Rates of crime in Guatemala are very high. An average of 101 murders per week were reported in 2016, making the country's violent crime rate one of the highest in Latin America. In the 1990s Guatemala had four cities feature in Latin America's top ten cities by murder rate: Escuintla (165 per 100,000), Izabal (127), Santa Rosa Cuilapa (111) and Guatemala City (101). According to New Yorker magazine, in 2009, fewer civilians were reported killed in the war zone of Iraq than were shot, stabbed, or beaten to death in Guatemala, and 97% of homicides "remain unsolved." Much of the violent nature of Guatemalan society stems back to a thirty-year-long civil war. However, not only has violence maintained its presence in the post-war context of the country following the Guatemalan Civil War, but it has extended to broader social and economic forms of violence.
The Guatemalan Civil War began in 1960 between the government and leftist actors, and it resulted in over 200,000 deaths. Sources cite the history of conflict in Guatemala as rendering communities accustomed to violence today, and the extension of incompetent or corrupt state institutions facilitates the impunity associated with such violence. During the civil war, the country witnessed a “generalized fear shaped by state terror and institutional violence.”
Most civil war victims were Maya whose deaths were not reported to Ladino audiences via newspapers.

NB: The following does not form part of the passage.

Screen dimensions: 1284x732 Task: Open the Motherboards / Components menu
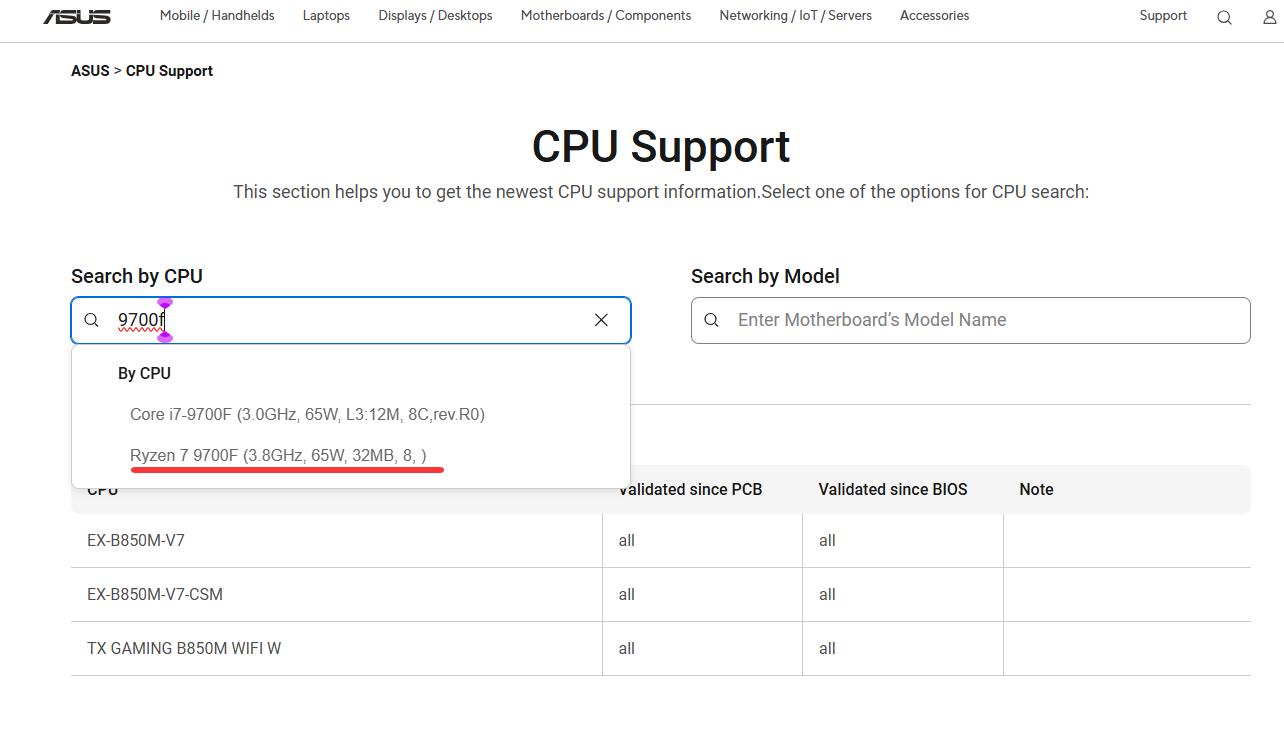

Many of these deaths came in brutal fashions like rapes, forced abortions, and burnings. Sexual violence was strategically employed by state officials as a genocidal weapon against indigenous women. The distrust of indigenous still permeates Guatemalan culture today.
The fear of students by government takes much history into account. It was students who led the revolution in 1944 that instituted the only ten years of democracy in the twentieth century that Guatemala experienced. One school, the University of San Carlos, the state viewed with particular distrust during the civil war, because the revolutionary government during democratic period of 1944-1954 had reserved it complete autonomy. After the 1954 Guatemalan coup d'état, a majority of the 8,000 San Carlos students possessed leftist views in line with the outgoing government. Therefore, throughout the subsequent civil war, the state placed an emphasis on repressing, often disappearing, students of San Carlos.